▸ **Task directions**:
Please rewrite the material below as a numbered list, one line per item, skipping any blank lines. Leave the pictures out of your answer.

▸ **Records for processing**:
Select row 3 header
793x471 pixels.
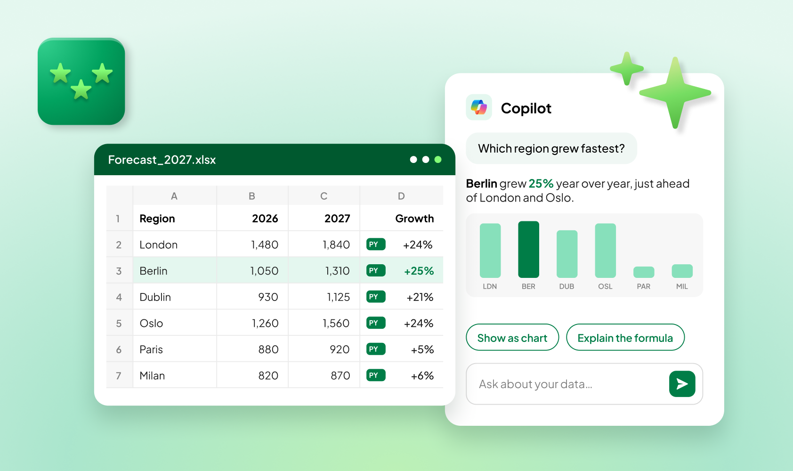(119, 271)
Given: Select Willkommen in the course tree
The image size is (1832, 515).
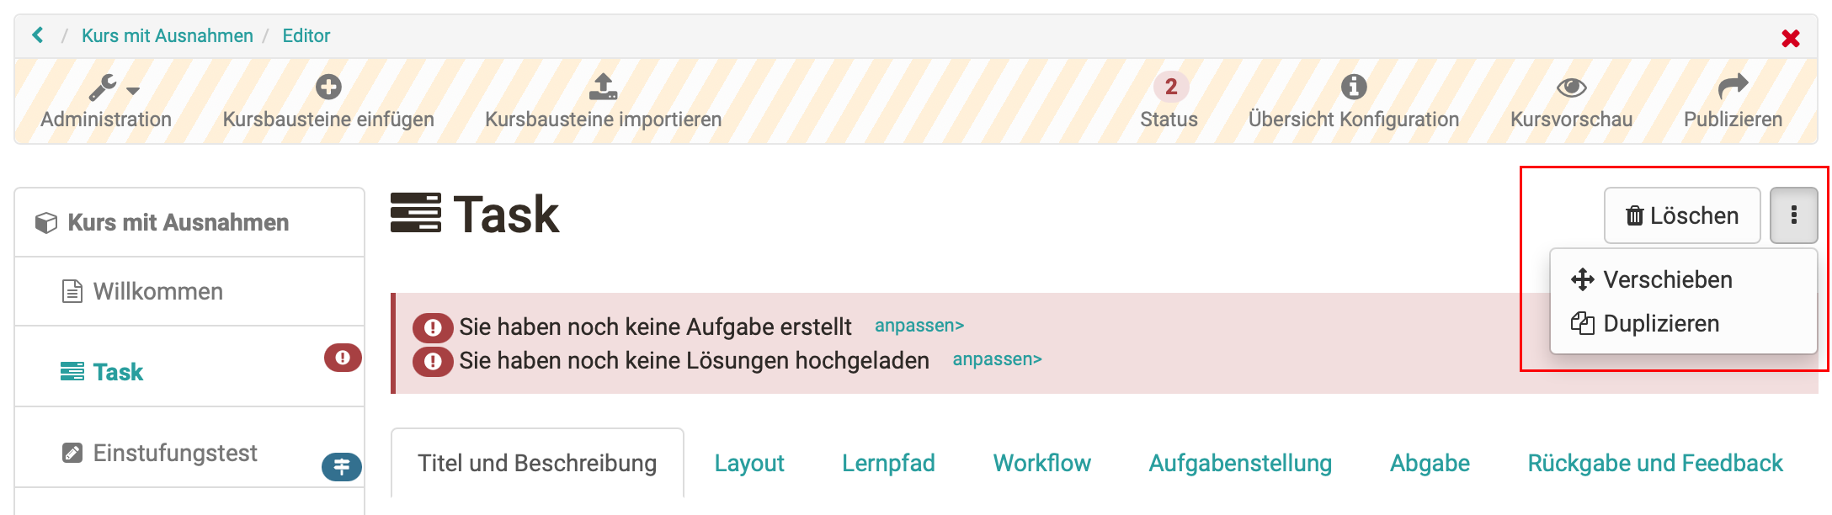Looking at the screenshot, I should pos(157,291).
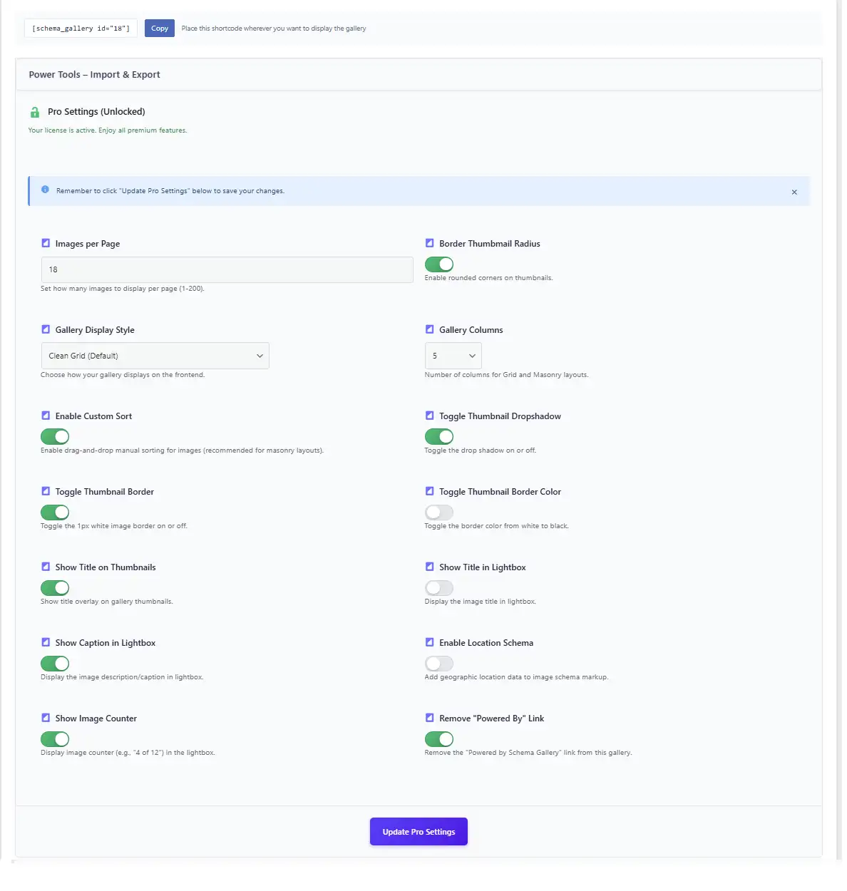
Task: Expand the Power Tools – Import & Export section
Action: tap(93, 74)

▸ **Output of the exercise**:
1. Select row 3 header
2. 793x471 pixels.
3. (119, 271)
4. Given: Select Willkommen in the course tree
5. The image size is (1832, 515).
6. Looking at the screenshot, I should pos(157,291).
7. Task: Expand the Power Tools – Import & Export section
8. Action: tap(93, 74)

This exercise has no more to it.